_WHAT TO WORK ON_:
#1 Answer these questions using the blog passage.
(a) What color is the chair the writer mentions?
(b) Where is the writer going with the lady?
(c) To which country are the friends in ADP heading to further their studies?
#2 Copy the part of the blog passage starting with "Time is my friend." and going on through "fun. I guess.".

----- EXERCISE PASSAGE

Semester 3 is officially over.

If time has a stopwatch, it must be out of service now. Too many times have I tried to stop time from moving faster than it should be but alas, I am still witnessing seconds and seconds ticking past me with flickering motions of hellos and byes.

I got two weeks to get through. Two weeks of rotting, sitting down on my red chair, now wishing time could go as quick as possible. However, like a stubborn mule, time only works for itself, its seconds turning from falling sand to drips of water from an unused water hose. 

Time is my friend.
Time is my enemy.
Time is my pet.

*******

If you are wondering, yes, I am experimenting with heavy imageries with the paragraphs above. Something tells me that I am not very suited for that...


P.S: Going to Genting with the lady later on. I never went to Genting before, so this will be fun. I guess.

Sunday, 5 August 2012

Just an update.


One of my absolute favorite Oasis songs. Strangely though, I cannot put the music video in this blog post, so this lyric video with stars and stuff should make it up... Or not.

Also, this song is dedicated to Kelvin, Kit Yin and many other friends in ADP who are leaving Malaysia to further their studies in America. Good luck people; I sincerely wish all of you good luck and may our paths cross again, no matter how slim the chance it might be (:

***

Time flies.

Time can never slow down for a guy like me. I could never grasp time with my bare hands; I am not a deity, I am just a mere human in this world, still trying to find a place to plant my feet on. No matter how sticky or daunting the road may be, I ventured most of it safely without turning back to take a look at the past. The past is the past; it is like vying for another gold medal at this year's Olympics for Malaysia.

I am dying. Dying because the future is too near. This is the first time I am afraid of putting the next step forward. The rocks on the river that leads to the other side is shaky. The water's tide is unstable. The trees behind me are shaking. The birds are chirping. The bag is getting heavier. My legs are getting tired. I am getting restless.

I cannot see the light.

As confident as I may be, I am much better off making decisions that benefit my own self. Then again, the decisions I have made for these past few years have been nothing short of benefiting only myself. Just for once, for once, I wish I could make a decision that satisfies everyone that I care for.

You can see where I am getting at now, readers. There is no way, no way that I could make a decision about my future that could console the people I care for. There will always be this one or two little sacrifices that I have to make in order to see the future.

----------
----- RECORD SET

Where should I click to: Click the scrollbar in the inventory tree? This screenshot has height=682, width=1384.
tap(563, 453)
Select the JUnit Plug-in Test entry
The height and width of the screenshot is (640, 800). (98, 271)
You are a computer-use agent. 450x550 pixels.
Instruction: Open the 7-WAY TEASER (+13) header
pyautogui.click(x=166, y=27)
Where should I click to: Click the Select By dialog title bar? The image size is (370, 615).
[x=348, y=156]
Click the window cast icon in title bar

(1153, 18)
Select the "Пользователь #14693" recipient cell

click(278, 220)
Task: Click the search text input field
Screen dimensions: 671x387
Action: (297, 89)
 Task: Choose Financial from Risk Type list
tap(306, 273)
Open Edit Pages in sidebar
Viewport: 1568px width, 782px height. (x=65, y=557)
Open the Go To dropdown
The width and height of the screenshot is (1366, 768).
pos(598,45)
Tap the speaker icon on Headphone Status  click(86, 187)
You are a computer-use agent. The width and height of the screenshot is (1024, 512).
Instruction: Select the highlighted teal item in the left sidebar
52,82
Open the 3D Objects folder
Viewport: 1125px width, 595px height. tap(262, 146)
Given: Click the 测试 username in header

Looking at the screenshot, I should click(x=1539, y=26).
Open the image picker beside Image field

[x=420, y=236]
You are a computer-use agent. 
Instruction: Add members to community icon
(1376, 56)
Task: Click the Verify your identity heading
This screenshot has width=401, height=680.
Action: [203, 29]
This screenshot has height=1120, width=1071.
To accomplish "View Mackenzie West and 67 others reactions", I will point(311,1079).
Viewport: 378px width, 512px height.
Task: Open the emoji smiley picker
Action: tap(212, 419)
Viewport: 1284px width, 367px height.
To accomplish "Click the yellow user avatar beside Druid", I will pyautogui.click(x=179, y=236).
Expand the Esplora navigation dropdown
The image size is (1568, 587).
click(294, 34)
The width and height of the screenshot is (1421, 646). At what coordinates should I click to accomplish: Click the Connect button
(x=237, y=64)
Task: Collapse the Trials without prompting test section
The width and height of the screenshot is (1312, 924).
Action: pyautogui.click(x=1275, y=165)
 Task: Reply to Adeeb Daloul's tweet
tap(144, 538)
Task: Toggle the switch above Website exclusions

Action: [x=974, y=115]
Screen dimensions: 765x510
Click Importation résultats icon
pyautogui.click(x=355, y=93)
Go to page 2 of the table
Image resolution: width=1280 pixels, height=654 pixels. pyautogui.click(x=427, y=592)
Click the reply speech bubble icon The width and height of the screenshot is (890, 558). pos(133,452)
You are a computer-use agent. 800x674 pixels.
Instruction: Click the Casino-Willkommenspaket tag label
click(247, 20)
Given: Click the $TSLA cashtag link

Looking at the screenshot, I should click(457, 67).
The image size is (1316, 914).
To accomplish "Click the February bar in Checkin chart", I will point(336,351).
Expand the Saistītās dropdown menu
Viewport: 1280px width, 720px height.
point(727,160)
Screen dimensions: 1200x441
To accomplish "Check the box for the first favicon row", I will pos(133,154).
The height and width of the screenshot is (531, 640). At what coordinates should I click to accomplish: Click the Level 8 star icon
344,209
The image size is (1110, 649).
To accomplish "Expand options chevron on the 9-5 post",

----------

_NUMBERED ANSWERS_:
#1
(a) Red.
(b) Genting.
(c) America.

#2
Time is my friend.
Time is my enemy.
Time is my pet.

*******

If you are wondering, yes, I am experimenting with heavy imageries with the paragraphs above. Something tells me that I am not very suited for that...


P.S: Going to Genting with the lady later on. I never went to Genting before, so this will be fun. I guess.